P is for Plumaria

 Lots of folks are familiar with Hawaiian leis, but not as many are familiar with the Plumeria plant that produces these flowers. We have one of these plants that we keep on the patio in the summer and the greenhouse in the winter. It was a gift from one of the other Daylily Society members (see we all do things besides grow daylilies).

Plumeria have widely spaced, thick succulent  branches with thin grey bark and a milky sap.  Like of lots of sap producing plants, it can irritate the eyes and cause dermatitis for folks that have sensitive skin.

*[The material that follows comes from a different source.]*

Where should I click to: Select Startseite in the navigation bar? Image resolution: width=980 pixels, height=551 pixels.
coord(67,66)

It's leaves are elongated in shape and are held in clusters near the branch tips.

The flowers come in a variety of colors including pink, red, white, and yellow, or pastel bicolors and smell amazing.  They are pollinated at night, so their fragrance is at it's nest in the evening, but they smell good anytime of day.

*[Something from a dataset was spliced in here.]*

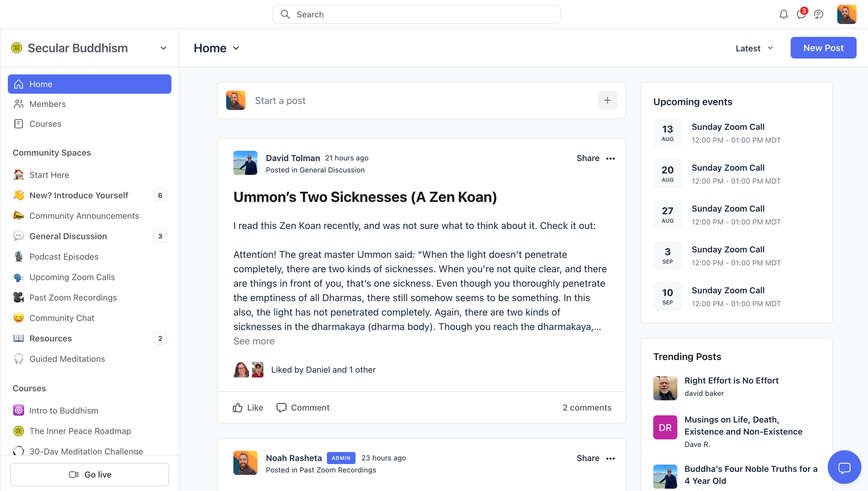Screen dimensions: 868x491
Task: Open chat messages with red badge
Action: pos(801,14)
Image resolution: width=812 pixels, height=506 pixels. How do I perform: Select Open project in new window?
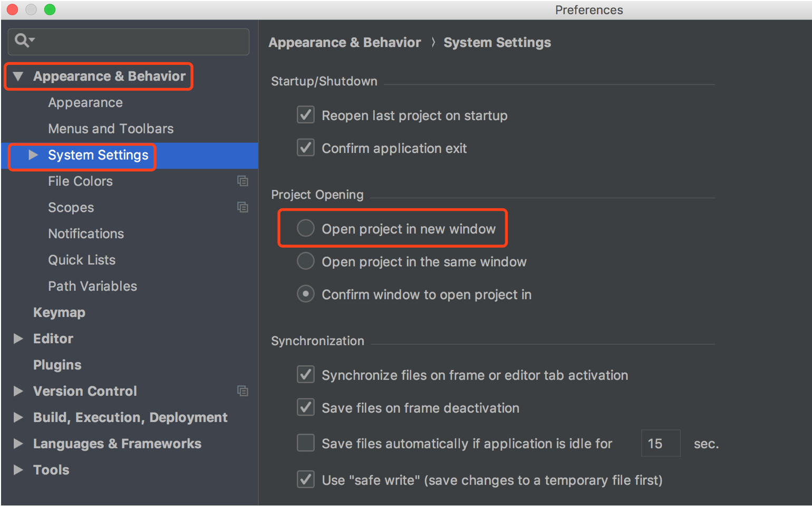pos(306,229)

If pollinated, a flower of the species can produce a hard, leathery looking, two-horned seed pod that is about 8 inches long with pointed ends. When mature, they split along the length of the pod to release the 20-60 winged seeds, usually in early spring.  Ours did not release its seeds in the spring, it decided to go a different direction.  When I checked on them recently, they had finally opened.  I gathered up a bunch of the seeds and I need to do a little research on how to grow them.

Plumeria are  propagated from seed or stem cuttings.  Like many plants the only way to maintain named selections or cultivars is to use the cutting method as these plants will not come true from seed. A stem cutting is a 12-18 inch cuttings of leafless stem tips taken in the spring.  Once cut, you need to allow the cut end to dry before planting in well-drained soil. It will take one to three years for cuttings to bloom, and three or more years for plants grown from seed.

They aren't particularly fussy assuming you have a plan for the cold weather months.  We bring ours into the greenhouse, but in warmer climates they can stay out all year.  Once night temperatures start reaching the 40's your Plumeria will need to be brought in.  Plumeria need full sun, warm temperatures, and appropriate moisture to thrive. They need well-drained soil that doesn’t dry out and doesn’t remain soggy, otherwise they may rot.

I'm really excited to try to germinate the seeds from this plant.  While they won't look the same as this one, I'm almost more excited to see how they look!


  1. It's beautiful! I've tried and failed to grow Plumerias a few times. I've got one in a pot now but it's probably not getting enough sun - or water.

    1. We killed one in New York, but this one seems to be doing well. Now I need to try to germinate the seeds I collected from ours.